Friday, January 09, 2009

Lowering drink/drive limits

The Press appears to be leading a crusade to have the alcohol driving limit lowered. That's OK. The more they agitate and manipulate stats the more opportunity there is to rebutt their claims.

In New Zealand overall road deaths are dropping. The Press say;

Behind the encouraging raw statistic of a lower death toll is the continuing large role of alcohol in road accidents in New Zealand, which makes it welcome that the Government intends to consider lowering the blood-alcohol limit to bring it more into line with levels elsewhere...

...It is worrying too that despite all the publicity about the dangers of drinking and driving, the number being caught over the limit is rising steadily. It has more or less doubled, going from 25,133 in 2003 to 34,700 in the first 11 months of last year alone.

"More or less doubled" is an exaggeration.

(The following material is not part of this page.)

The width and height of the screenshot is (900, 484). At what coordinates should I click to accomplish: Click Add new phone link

The rise is closer to 50 percent.

Queensland lowered its blood-alcohol limit and got an 18% fall in road fatalities and a 14% fall in serious accidents.

But are the two related?

Here are NZ's latest road death statistics;

Last 12 months
As at 09 Jan 2009 361
Same time last year 428

That equates to a drop of 16% and we didn't lower the alcohol limit.

In Germany, alcohol-related crashes more than halved.

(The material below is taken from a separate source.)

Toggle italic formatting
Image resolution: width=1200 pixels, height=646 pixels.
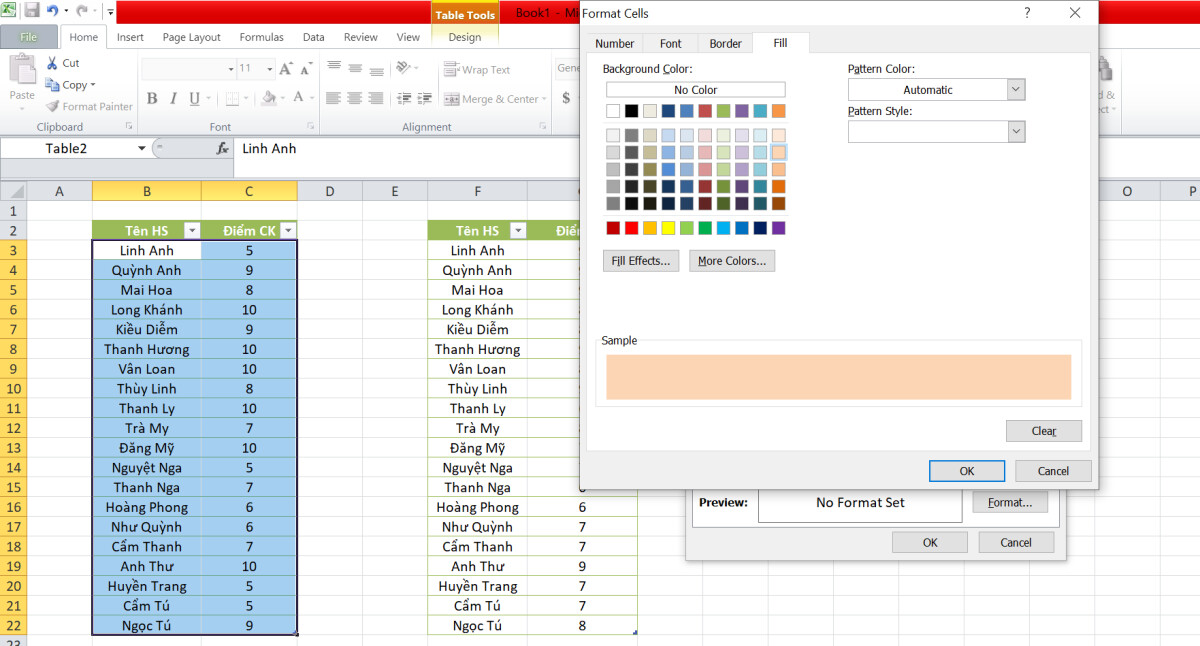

I can find no substantiation of this beyond one made about Cologne.

Since Germany introduced a 50mg blood alcohol concentration drink-drive limit in 1998, the number of alcohol-related accidents in Cologne has more than halved, and the number of drivers caught with a level of more than 50mg blood alcohol concentration decreased by approximately 25 percent (Institute of Alcohol Studies, 2000, in Alcohol Healthwatch, 2000).

Just as a side comment, if lobbyists are going to use Germany's reducing road toll (similar to ours) as a reason to drop alcohol limits than they should be consistent and use it as a reason to abolish speed limits on the open road.

Seriously, I hope that the new Minister for Transport is going to exercise a rigorous level of scrutiny over claims made in support of lowering our existing limit. We should not be persuaded to do so just because 'that's what they do somewhere else.'


Anonymous said...

I think you have to take into account not only the number of fatalities but also that the number of serious injuries from accidents which is around 3000.

Of the total killed in 2008 the biggest killer was speed 36% followed by 34% where drink driving was a suspected cause. I couldn't find the causes for the 3000 accidents where serious injuries occurred. Without knowing what it is, it is hard to tell whether drink driving should be authorities biggest concern.

The road toll dropped when fuel prices increased. Perhaps people slowed down because their back pocket was hit. If this was the case it seems that people respond to what immediatly impacts on them rather than to future consequences. Perhaps the focus should be on immediate collection of fines from recidivist drivers or collecting their fines through the petrol stations when they purchase petrol.

As for fines, I question whether we need so many speeding cameras in the 50km zones surely the majority of fatalities/serious accidents happen in 70km to 100km zones.


Michael said...

Hungary has a zero alcohol limit for drivers. It also has only 10% more vehicles than New Zealand but three times the number of fatalities.

Anonymous said...

Sports stars ( I use the term loosely) are used on a regular basis to sell alcohol to the great unwashed.

TV presents regular coverage of Trans Tasman motor sport events which promote women as sex objects associated with power and speed.
Then TV advertises cars for sale which will exceed legal speed limits by massive amounts, while at the same time suggesting people exercise common sense.

Its like giving a kid a loaded gun and saying, play with it all you like, but dont pull the trigger!